*What to work on:* In the entries below, the lines from the one with "Select the blue" through the one with "Given: Enable the Any dates toggle" are to be copied exactly; both ends count.

*Available records:*
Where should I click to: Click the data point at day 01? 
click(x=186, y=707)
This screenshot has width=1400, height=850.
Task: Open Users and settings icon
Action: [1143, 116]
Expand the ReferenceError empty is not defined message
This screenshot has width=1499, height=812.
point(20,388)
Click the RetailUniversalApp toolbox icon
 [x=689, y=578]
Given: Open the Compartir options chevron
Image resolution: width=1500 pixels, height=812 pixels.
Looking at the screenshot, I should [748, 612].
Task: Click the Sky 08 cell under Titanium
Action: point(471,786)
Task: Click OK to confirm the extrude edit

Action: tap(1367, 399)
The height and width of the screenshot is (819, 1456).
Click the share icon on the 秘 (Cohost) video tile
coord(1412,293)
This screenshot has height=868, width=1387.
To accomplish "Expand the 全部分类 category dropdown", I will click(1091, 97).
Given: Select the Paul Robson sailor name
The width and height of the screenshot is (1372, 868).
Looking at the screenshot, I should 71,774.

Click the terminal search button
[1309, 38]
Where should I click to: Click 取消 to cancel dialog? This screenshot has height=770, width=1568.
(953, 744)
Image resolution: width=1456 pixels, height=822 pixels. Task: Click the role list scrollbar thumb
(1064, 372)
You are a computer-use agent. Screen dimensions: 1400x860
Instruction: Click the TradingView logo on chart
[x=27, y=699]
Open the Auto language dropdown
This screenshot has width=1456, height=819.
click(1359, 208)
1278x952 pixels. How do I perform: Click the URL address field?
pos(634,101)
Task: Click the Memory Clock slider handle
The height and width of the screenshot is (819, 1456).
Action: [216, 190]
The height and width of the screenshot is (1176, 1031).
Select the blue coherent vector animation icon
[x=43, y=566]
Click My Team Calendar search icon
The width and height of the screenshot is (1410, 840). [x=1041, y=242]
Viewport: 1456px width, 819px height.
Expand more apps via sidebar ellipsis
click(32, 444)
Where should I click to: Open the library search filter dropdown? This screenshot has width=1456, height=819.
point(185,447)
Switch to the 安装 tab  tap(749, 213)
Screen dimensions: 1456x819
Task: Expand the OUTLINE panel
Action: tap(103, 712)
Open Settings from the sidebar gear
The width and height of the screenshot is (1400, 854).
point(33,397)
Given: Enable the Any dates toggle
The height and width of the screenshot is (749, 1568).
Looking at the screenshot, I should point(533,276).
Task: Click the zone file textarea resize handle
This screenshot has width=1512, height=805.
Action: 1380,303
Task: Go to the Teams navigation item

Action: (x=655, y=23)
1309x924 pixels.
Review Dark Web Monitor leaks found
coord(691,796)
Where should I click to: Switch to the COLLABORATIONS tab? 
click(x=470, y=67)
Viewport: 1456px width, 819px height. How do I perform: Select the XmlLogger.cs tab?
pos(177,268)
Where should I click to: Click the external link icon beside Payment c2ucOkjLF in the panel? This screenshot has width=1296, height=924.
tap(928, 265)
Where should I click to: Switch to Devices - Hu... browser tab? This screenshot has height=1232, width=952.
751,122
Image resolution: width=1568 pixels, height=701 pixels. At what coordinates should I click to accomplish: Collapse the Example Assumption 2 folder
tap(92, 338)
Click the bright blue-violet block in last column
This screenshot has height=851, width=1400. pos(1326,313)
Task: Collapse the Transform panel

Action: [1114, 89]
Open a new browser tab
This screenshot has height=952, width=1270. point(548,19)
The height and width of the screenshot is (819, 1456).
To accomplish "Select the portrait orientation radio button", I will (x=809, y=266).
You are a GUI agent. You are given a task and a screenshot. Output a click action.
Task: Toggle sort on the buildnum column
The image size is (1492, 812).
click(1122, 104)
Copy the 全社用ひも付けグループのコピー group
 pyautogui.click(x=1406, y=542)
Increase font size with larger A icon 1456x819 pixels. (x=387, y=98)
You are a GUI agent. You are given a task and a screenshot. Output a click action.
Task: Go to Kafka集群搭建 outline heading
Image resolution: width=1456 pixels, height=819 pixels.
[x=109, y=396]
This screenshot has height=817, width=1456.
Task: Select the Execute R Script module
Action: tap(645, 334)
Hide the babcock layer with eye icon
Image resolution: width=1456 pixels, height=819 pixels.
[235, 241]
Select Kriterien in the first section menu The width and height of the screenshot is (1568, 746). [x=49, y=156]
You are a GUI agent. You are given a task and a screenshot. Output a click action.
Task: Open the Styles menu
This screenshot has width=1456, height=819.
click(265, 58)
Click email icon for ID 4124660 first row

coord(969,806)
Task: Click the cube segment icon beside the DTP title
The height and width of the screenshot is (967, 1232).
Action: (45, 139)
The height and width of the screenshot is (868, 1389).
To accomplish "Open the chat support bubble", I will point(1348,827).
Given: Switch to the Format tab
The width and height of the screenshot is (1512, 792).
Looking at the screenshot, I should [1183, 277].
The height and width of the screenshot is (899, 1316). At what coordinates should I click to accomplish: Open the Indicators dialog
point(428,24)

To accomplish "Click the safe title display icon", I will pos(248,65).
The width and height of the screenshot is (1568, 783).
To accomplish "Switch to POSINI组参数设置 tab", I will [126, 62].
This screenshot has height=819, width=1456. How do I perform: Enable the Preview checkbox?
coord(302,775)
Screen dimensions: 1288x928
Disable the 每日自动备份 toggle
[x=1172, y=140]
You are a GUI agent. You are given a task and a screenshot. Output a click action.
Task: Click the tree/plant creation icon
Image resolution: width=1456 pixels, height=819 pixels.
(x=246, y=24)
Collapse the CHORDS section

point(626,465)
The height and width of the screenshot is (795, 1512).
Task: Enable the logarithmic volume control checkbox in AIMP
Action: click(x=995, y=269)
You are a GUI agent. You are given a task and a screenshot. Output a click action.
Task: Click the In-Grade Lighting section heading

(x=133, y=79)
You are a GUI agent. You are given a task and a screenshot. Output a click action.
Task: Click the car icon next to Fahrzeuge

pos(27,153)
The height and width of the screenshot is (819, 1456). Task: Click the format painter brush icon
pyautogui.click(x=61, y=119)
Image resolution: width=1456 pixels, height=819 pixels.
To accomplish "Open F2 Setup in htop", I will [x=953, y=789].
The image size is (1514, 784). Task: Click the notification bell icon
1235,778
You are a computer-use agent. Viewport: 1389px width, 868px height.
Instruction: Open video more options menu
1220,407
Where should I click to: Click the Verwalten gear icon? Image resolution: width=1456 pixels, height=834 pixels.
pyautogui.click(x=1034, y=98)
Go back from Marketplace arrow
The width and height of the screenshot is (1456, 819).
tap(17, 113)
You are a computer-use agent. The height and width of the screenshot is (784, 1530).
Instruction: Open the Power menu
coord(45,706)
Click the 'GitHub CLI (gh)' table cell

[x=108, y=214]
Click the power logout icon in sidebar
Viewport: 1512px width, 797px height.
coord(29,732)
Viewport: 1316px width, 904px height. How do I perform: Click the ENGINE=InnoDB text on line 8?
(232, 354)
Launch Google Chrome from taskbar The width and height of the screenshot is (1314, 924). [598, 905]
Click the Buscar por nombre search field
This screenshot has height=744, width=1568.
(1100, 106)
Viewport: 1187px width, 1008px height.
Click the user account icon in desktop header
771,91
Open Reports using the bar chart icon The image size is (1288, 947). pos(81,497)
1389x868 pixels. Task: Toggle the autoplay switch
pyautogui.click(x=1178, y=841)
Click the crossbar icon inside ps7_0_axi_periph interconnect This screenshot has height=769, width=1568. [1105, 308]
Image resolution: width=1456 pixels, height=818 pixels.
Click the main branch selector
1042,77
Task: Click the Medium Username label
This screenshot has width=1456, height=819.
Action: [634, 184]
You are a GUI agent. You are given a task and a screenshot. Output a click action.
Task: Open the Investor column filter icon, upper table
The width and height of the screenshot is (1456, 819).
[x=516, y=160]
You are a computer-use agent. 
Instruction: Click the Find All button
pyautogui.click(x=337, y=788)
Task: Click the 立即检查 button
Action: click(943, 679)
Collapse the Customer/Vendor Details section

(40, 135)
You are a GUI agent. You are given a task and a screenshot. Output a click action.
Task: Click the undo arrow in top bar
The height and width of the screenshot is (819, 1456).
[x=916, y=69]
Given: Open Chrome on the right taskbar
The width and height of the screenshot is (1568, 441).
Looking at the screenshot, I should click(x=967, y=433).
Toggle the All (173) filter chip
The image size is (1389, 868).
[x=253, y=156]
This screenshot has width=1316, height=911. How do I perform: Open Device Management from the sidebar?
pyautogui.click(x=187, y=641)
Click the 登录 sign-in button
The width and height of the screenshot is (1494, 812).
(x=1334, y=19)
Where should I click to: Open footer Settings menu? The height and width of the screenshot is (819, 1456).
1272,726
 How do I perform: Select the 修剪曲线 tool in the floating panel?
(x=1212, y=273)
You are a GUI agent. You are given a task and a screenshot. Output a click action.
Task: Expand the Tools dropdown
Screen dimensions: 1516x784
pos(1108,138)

*Solution:*
Select the blue coherent vector animation icon
[x=43, y=566]
Click My Team Calendar search icon
The width and height of the screenshot is (1410, 840). [x=1041, y=242]
Viewport: 1456px width, 819px height.
Expand more apps via sidebar ellipsis
click(32, 444)
Where should I click to: Open the library search filter dropdown? This screenshot has width=1456, height=819.
point(185,447)
Switch to the 安装 tab  tap(749, 213)
Screen dimensions: 1456x819
Task: Expand the OUTLINE panel
Action: tap(103, 712)
Open Settings from the sidebar gear
The width and height of the screenshot is (1400, 854).
point(33,397)
Given: Enable the Any dates toggle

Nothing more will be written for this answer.